I'm not an expert in this field, so bear with me if I make any blunders
obvious to one trained in information theory.
> The current Linux PRNG is playing fast and loose here, adding entropy
> based on the resolution of the TSC, while the physical turbulence
> processes that actually produce entropy are happening at a scale of
> seconds. On a GHz processor, if it takes 4 microseconds to return a
> disk result from on-disk cache, /dev/random will get a 12-bit credit.
In the paper the accuracy of measurement is 1ms. Current hardware has
tsc precision of nanoseconds, or about 6 orders of magnitude more
accuracy. Doesn't this mean that we can pump in many more bits into the
algorithm and get out many more than the 100bits/min that the setup in
the paper acheives?
> My entropy patches had each entropy source (not just disks) allocate
> its own state object, and declare its timing "granularity".
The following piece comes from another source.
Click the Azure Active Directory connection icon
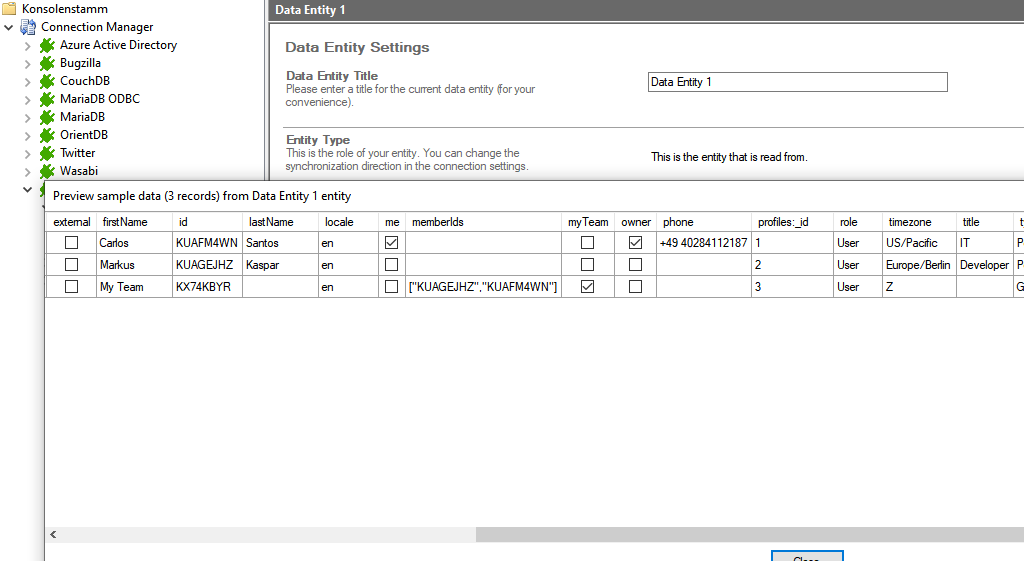 tap(46, 45)
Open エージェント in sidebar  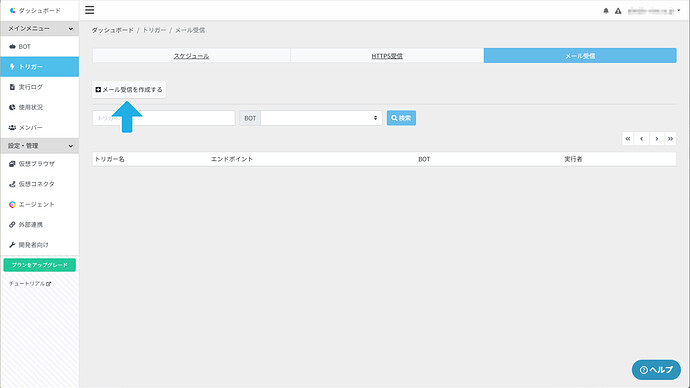pos(40,204)
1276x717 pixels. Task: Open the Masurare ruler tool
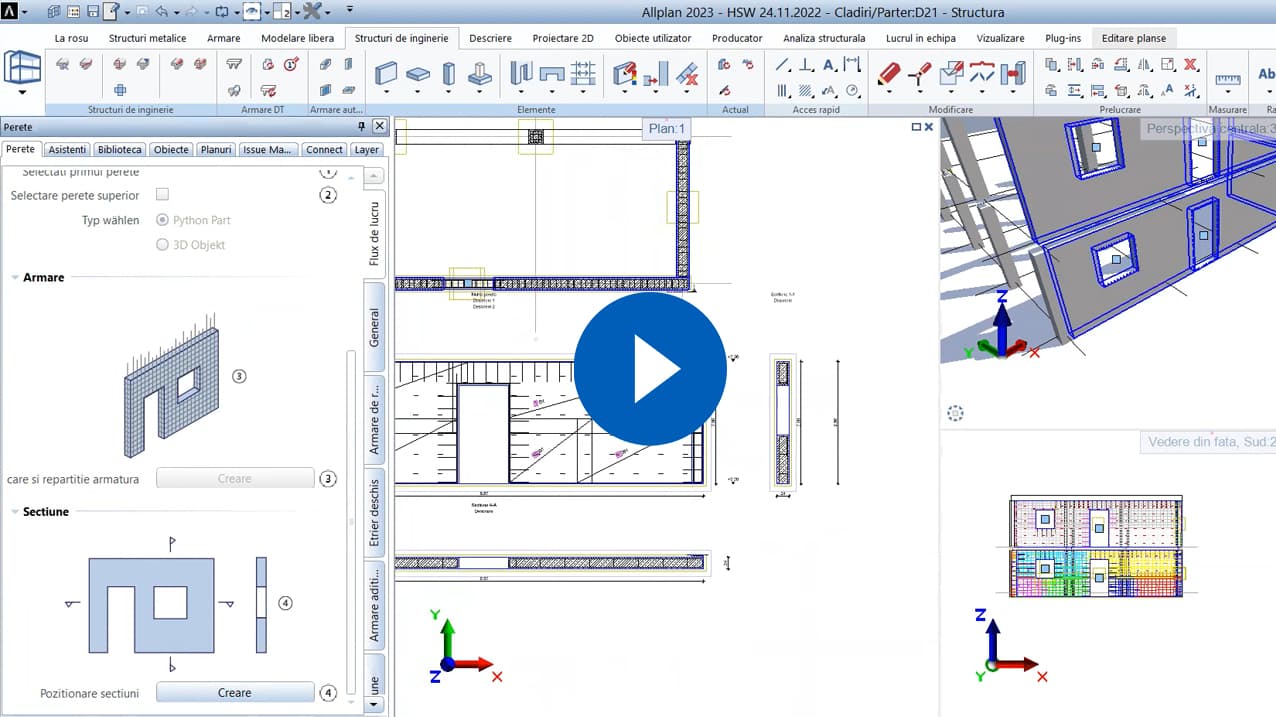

Is it that straightforward? In the paper they go through a number of
stages designed to remove correlated data. From what I remember of the
linux prng disk-related stuff it is not that sophisticated.
> There's a further problem with disk timing samples that make them less
> than useful in typical headless server use (ie where it matters): the
> server does its best to reveal disk latency to clients, easily
> measurable within the auto-correlating domain of disk turbulence.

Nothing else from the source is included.